[To do]: Retype the material below starting at the line that contains "This screenshot has height=1568, width=713." and ending at the line that contains "Looking at the screenshot, I should pos(571,81).", both included.

[Supplied records]:
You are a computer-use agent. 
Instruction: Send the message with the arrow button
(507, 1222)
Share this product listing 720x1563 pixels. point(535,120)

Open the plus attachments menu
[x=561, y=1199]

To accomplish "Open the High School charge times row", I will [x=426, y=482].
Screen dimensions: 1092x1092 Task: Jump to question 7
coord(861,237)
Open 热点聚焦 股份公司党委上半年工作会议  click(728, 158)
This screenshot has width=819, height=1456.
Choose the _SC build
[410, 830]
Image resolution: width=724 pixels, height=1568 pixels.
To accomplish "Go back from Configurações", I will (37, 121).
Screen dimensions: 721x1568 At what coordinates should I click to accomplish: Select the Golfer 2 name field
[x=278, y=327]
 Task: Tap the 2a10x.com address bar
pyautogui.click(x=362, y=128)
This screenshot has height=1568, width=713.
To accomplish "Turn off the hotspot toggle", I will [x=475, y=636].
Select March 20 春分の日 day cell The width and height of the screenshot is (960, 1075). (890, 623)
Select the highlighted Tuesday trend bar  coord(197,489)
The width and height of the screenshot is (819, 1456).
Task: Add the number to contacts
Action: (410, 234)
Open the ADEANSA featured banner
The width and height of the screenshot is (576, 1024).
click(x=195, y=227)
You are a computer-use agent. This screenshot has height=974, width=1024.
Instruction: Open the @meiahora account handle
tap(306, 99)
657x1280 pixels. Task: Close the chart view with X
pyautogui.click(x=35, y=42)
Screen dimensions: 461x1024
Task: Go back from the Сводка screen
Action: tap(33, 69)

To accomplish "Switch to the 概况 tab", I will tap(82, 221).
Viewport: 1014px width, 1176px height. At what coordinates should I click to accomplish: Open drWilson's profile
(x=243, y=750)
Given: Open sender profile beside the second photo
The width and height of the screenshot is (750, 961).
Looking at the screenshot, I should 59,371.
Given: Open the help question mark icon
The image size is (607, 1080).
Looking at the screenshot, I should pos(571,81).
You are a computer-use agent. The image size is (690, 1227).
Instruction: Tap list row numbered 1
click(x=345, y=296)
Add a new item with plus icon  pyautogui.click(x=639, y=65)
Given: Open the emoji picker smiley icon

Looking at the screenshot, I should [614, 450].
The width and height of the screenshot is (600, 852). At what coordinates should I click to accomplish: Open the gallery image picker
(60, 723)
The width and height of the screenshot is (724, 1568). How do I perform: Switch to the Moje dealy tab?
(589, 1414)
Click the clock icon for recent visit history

[Finished exercise]:
This screenshot has height=1568, width=713.
To accomplish "Turn off the hotspot toggle", I will [x=475, y=636].
Select March 20 春分の日 day cell The width and height of the screenshot is (960, 1075). (890, 623)
Select the highlighted Tuesday trend bar  coord(197,489)
The width and height of the screenshot is (819, 1456).
Task: Add the number to contacts
Action: (410, 234)
Open the ADEANSA featured banner
The width and height of the screenshot is (576, 1024).
click(x=195, y=227)
You are a computer-use agent. This screenshot has height=974, width=1024.
Instruction: Open the @meiahora account handle
tap(306, 99)
657x1280 pixels. Task: Close the chart view with X
pyautogui.click(x=35, y=42)
Screen dimensions: 461x1024
Task: Go back from the Сводка screen
Action: tap(33, 69)

To accomplish "Switch to the 概况 tab", I will tap(82, 221).
Viewport: 1014px width, 1176px height. At what coordinates should I click to accomplish: Open drWilson's profile
(x=243, y=750)
Given: Open sender profile beside the second photo
The width and height of the screenshot is (750, 961).
Looking at the screenshot, I should 59,371.
Given: Open the help question mark icon
The image size is (607, 1080).
Looking at the screenshot, I should pos(571,81).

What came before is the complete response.